** Text excerpt **
┄┄┄┄┄┄┄┄┄┄

# Random Character String Genration!!!



## roblooman (May 17, 2011)

Ok guys here is a hard one for you...i am an idea guy *not* a coder and have no way of being able to do this

the program i am working on requires much in the way of password keys.
now the *"keys"* are of lengths that extend well into the 1000 characters and anywhere into
the 1 million characters.(user specified)

so basicaly i need a function that will generate random characters to a txt file

it needs to cover these characters

ABCDEFGHIJKLMNOPQRSTUVWXYZ0123456789abcdefghijklmnopqrstuvwxyz 
(and editable to add more if i need to)

ok it has to be in either a batch file. or a vbs script i can call with these paramenters

start (scritp/batch/whatever) (number of chars to generate from user) (name of file to output to)

ok guys do your magic. i realy need this and i cant 
progress any further until i get it worked out.

now it needs to be random generation. these will be used in password keys
and also the length needs to be able to be chosen by the user/ me.,.... to a file i choose

like the example here

(call) 10000 -o mytxt.txt

tell program ( whatevername) to give me 10K random characters outputed to mytxt.txt

now i know how to change the call if its a script/ or a batch
but the call paramenters need to be very similar to that above in the example

thanks guys for all your help so far... and this forum is awsome BTW you guys rock..


----------



## Ent (Apr 11, 2009)

I can probably do this for you in VBS. However if you're working on a program already, it may be better to write a function in the language you're already using and incorporate it into your own work. All languages I know of allow you to use arrays, randomization and loops, which is all that's needed for this function.

┄┄┄┄┄┄┄┄┄┄

** Goal A **
In the forum thread on random character generation, in what two forms does the poster say the generator must be written?
** Goal B **
In the forum thread, switch "vbs script" to "PowerShell script" and write out the passage that begins at the words "ABCDEFGHIJKLMNOPQRSTUVWXYZ0123456789abcdefghijklmnopqrstuvwxyz" and stops after "to output to)".
Answer from the forum thread alone.

** Dataset section **
┄┄┄┄┄┄┄┄┄┄

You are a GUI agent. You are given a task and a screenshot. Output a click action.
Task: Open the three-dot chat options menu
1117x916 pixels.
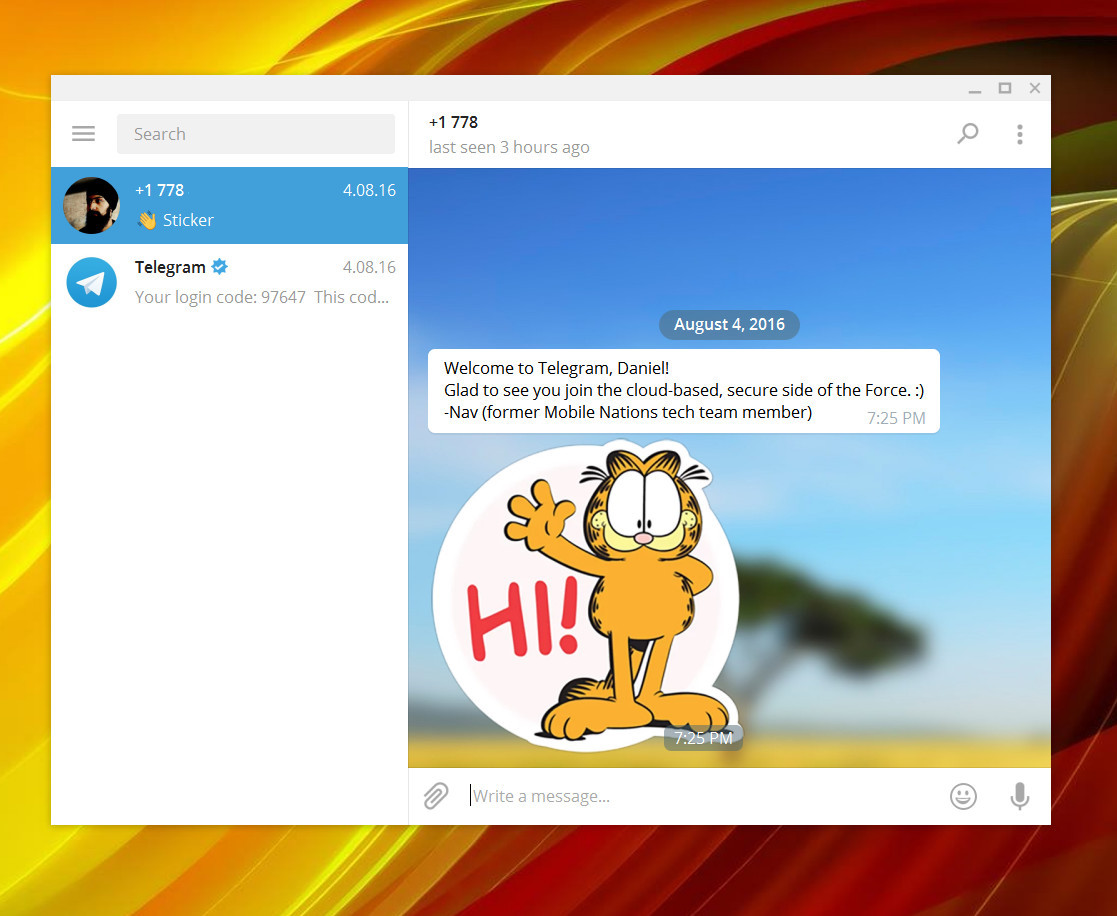[1019, 134]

┄┄┄┄┄┄┄┄┄┄

** Full response A **
A batch file or a VBS script.

** Full response B **
ABCDEFGHIJKLMNOPQRSTUVWXYZ0123456789abcdefghijklmnopqrstuvwxyz 
(and editable to add more if i need to)

ok it has to be in either a batch file. or a PowerShell script i can call with these paramenters

start (scritp/batch/whatever) (number of chars to generate from user) (name of file to output to)